Matteo Bruni : wined3d: Improve wined3d_popcount() implementation.

Alexandre Julliard julliard at wine.codeweavers.com
Wed Jan 27 11:27:20 CST 2016


Module: wine
Branch: master
Commit: 961215b8b87d0dda52f4c8a469f173aed8178a34
URL:    http://source.winehq.org/git/wine.git/?a=commit;h=961215b8b87d0dda52f4c8a469f173aed8178a34

Author: Matteo Bruni <mbruni at codeweavers.com>
Date:   Tue Jan 26 22:51:28 2016 +0100

wined3d: Improve wined3d_popcount() implementation.

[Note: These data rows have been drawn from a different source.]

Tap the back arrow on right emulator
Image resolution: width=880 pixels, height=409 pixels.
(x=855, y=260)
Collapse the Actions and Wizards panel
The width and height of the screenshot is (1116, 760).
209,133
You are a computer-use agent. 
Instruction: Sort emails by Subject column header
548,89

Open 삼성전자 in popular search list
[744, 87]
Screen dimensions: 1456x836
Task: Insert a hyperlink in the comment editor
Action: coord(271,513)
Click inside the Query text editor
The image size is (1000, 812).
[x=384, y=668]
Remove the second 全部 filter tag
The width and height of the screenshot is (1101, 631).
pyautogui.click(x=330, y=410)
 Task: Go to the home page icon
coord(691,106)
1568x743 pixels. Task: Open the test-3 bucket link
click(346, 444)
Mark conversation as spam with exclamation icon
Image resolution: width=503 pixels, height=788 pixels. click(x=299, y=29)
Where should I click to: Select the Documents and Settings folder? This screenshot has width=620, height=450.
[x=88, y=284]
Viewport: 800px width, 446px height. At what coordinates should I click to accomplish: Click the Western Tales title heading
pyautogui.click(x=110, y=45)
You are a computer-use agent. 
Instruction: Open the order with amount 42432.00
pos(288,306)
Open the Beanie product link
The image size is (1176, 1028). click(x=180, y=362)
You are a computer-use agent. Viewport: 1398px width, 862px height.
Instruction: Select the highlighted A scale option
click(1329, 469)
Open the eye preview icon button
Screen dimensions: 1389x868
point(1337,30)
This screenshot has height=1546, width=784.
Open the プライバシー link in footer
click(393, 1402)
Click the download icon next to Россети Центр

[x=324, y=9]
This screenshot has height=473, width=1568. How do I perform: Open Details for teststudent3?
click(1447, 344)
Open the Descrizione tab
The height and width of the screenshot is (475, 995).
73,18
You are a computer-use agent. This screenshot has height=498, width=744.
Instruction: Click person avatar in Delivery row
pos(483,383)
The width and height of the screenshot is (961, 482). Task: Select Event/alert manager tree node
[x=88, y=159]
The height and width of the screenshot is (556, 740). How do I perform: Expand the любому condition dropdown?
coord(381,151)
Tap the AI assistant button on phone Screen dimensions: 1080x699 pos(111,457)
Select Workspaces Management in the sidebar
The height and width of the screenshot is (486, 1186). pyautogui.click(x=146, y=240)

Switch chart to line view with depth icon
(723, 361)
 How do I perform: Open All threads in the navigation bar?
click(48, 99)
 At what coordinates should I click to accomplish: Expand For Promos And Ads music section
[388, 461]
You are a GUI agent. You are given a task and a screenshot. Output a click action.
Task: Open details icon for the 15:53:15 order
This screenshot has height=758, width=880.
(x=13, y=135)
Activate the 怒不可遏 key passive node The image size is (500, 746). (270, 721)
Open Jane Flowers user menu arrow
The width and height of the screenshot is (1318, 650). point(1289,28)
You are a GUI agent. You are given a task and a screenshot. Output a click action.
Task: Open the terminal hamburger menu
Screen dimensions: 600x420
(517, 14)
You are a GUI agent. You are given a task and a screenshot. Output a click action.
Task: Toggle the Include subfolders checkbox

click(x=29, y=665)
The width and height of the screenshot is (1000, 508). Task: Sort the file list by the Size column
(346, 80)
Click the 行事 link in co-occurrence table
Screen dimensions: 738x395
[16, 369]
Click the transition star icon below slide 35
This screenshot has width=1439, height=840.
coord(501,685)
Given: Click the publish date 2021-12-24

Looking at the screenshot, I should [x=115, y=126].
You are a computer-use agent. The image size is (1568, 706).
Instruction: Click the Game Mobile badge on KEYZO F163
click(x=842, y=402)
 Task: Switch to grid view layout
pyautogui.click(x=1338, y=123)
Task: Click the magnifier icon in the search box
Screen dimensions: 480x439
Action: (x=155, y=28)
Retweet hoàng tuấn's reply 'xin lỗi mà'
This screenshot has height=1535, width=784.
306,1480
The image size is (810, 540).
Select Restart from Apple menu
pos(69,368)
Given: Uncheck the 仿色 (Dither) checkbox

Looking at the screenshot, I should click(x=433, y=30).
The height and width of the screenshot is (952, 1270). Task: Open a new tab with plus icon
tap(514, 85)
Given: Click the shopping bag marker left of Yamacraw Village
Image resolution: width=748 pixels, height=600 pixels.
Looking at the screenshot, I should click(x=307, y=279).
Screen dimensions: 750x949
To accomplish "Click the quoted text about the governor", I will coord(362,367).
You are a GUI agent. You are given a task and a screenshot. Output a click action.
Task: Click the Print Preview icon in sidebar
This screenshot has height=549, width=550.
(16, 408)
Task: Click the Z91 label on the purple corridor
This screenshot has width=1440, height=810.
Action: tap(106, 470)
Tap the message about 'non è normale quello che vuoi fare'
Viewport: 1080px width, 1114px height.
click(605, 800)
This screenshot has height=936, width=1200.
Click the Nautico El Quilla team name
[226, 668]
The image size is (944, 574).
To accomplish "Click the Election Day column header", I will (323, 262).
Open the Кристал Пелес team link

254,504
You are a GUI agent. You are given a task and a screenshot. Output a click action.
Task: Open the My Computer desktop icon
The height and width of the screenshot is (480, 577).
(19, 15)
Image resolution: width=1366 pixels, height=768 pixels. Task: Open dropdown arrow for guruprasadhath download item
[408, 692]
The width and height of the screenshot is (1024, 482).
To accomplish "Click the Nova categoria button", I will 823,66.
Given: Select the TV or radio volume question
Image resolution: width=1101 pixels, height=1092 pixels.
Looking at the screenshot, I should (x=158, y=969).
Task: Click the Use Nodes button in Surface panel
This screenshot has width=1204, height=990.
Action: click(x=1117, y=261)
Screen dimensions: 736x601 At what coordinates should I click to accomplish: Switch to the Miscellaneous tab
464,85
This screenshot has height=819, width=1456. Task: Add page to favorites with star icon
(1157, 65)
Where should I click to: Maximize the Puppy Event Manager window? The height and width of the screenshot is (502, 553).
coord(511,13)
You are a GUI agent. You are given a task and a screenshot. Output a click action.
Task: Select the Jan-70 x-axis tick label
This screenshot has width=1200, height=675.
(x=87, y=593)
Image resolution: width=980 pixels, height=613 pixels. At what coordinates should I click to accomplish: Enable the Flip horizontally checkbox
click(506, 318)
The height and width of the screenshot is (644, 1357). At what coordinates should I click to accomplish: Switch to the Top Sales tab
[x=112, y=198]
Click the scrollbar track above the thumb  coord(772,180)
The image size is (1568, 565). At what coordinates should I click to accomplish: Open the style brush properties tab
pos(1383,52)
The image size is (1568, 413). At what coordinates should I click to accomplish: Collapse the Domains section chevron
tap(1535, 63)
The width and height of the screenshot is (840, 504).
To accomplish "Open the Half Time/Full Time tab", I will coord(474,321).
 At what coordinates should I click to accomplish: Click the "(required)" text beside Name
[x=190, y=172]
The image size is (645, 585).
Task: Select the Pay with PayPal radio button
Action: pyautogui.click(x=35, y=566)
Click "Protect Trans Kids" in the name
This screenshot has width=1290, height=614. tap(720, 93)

Signed-off-by: Matteo Bruni <mbruni at codeweavers.com>
Signed-off-by: Henri Verbeet <hverbeet at codeweavers.com>
Signed-off-by: Alexandre Julliard <julliard at winehq.org>

---

 configure                         | 33 +++++++++++++++++++++++++++++++++
 configure.ac                      |  9 +++++++++
 dlls/wined3d/arb_program_shader.c |  4 ++--
 dlls/wined3d/glsl_shader.c        |  4 ++--
 dlls/wined3d/shader.c             |  4 ++--
 dlls/wined3d/utils.c              | 11 -----------
 dlls/wined3d/wined3d_private.h    | 12 +++++++++++-
 include/config.h.in               |  3 +++
 8 files changed, 62 insertions(+), 18 deletions(-)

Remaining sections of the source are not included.